Stored data >>
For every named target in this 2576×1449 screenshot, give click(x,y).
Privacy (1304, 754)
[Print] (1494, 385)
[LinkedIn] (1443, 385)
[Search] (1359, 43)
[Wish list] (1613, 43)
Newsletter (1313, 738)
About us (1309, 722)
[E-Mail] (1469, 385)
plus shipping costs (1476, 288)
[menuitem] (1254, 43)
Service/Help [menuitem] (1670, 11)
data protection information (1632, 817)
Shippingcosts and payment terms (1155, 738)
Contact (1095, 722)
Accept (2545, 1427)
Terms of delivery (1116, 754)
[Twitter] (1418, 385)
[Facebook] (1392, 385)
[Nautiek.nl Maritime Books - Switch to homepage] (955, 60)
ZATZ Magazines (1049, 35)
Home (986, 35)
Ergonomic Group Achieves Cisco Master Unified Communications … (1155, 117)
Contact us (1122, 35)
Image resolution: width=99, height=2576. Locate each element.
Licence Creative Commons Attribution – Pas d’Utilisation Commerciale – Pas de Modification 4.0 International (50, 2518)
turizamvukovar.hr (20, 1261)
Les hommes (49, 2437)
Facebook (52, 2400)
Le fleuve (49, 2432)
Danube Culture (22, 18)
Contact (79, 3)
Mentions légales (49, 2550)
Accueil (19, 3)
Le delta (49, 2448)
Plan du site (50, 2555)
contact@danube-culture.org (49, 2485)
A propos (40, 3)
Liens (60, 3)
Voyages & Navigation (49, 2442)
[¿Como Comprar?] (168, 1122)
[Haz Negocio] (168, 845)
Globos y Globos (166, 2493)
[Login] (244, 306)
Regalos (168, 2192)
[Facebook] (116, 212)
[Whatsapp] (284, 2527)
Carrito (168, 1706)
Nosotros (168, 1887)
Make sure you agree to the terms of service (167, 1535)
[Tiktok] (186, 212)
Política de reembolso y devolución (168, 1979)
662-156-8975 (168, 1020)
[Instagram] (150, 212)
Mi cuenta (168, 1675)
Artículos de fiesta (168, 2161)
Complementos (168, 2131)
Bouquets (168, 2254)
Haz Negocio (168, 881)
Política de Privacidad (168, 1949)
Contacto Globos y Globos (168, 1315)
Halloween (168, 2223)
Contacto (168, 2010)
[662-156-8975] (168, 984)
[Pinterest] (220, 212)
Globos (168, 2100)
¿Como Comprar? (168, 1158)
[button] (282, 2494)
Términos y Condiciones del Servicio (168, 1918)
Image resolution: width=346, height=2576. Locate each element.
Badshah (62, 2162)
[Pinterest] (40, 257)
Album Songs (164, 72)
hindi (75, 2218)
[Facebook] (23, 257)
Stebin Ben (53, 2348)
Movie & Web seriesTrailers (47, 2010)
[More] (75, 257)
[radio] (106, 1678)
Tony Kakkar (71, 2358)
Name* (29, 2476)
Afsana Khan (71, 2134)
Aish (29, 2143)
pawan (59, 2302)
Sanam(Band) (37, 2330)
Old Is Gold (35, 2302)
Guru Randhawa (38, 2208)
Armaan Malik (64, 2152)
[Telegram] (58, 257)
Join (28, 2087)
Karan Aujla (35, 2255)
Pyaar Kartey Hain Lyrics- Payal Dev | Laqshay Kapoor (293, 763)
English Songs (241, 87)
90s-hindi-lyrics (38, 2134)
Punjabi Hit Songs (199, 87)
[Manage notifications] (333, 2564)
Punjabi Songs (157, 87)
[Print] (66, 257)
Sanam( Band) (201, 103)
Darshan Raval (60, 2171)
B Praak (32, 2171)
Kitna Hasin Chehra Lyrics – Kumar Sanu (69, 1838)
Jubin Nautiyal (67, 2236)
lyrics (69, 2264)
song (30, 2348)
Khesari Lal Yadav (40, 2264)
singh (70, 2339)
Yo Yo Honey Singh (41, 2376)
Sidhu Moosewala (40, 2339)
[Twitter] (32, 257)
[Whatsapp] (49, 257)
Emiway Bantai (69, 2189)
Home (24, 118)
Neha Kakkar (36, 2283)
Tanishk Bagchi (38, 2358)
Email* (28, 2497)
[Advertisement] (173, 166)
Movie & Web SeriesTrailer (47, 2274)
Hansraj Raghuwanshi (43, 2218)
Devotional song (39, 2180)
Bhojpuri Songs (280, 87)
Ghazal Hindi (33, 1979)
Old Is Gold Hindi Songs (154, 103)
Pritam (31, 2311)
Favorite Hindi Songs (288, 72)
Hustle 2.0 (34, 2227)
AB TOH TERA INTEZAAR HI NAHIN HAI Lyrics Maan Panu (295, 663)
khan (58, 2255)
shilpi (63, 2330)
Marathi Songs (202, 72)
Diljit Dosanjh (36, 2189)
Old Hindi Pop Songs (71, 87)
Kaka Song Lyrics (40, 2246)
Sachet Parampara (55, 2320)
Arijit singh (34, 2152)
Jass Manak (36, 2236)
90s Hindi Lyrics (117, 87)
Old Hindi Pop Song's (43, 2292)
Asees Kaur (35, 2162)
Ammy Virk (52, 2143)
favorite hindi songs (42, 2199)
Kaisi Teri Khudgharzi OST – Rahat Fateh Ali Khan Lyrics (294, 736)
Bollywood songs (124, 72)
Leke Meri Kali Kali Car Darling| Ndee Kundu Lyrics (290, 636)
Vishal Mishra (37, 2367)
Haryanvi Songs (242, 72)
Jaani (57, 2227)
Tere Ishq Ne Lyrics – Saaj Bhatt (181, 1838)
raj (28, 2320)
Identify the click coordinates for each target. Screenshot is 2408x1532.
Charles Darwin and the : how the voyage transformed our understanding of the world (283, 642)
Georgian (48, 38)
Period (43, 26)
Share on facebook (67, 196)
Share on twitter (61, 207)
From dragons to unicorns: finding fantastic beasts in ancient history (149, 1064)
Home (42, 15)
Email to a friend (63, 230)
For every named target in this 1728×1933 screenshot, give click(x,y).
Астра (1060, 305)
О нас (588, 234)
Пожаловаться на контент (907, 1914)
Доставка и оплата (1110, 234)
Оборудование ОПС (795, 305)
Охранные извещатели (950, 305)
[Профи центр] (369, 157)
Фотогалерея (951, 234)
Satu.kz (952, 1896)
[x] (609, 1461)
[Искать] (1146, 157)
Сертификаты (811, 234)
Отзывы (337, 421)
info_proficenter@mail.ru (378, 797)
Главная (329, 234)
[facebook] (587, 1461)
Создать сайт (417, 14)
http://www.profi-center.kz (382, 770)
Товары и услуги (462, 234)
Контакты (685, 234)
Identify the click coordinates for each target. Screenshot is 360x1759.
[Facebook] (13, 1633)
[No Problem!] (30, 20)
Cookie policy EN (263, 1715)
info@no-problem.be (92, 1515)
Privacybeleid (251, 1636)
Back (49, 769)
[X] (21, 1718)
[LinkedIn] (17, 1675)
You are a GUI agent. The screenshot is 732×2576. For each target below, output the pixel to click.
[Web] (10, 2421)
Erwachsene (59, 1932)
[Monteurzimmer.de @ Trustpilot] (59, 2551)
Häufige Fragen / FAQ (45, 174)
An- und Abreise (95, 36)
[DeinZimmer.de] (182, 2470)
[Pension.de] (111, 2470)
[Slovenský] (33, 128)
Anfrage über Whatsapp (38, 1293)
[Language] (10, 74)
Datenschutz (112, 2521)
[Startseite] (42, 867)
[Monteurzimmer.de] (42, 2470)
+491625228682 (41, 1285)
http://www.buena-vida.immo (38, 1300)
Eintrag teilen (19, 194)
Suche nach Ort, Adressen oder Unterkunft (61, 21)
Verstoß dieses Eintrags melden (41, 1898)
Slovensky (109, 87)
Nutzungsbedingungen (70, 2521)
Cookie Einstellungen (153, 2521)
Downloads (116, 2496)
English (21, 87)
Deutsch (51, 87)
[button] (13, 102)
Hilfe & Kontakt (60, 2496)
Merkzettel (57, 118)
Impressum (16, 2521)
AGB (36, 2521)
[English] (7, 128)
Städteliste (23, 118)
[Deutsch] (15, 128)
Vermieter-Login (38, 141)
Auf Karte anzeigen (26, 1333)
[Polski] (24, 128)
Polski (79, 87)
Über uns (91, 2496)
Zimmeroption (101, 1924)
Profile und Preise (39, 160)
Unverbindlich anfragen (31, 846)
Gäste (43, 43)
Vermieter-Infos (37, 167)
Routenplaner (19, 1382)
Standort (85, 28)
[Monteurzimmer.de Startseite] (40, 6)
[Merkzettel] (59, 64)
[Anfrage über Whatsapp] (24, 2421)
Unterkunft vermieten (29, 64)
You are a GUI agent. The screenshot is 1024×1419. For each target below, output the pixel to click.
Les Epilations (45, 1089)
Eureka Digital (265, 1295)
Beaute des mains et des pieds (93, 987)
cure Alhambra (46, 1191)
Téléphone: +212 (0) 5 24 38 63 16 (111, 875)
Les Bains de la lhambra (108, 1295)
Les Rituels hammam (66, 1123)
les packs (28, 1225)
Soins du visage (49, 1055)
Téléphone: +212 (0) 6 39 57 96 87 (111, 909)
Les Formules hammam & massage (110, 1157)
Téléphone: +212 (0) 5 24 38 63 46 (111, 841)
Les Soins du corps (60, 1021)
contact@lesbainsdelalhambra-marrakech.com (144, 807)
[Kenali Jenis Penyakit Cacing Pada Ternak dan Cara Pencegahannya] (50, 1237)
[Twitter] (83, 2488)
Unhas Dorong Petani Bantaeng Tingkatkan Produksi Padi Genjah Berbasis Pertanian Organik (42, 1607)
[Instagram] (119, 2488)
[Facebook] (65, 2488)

ACTIVITY >> Search the data for the string "this" and copy each line where it appears.

REPLY >>
For every named target in this 2576×1449 screenshot, give click(x,y).
For every named target in this 1728×1933 screenshot, give click(x,y).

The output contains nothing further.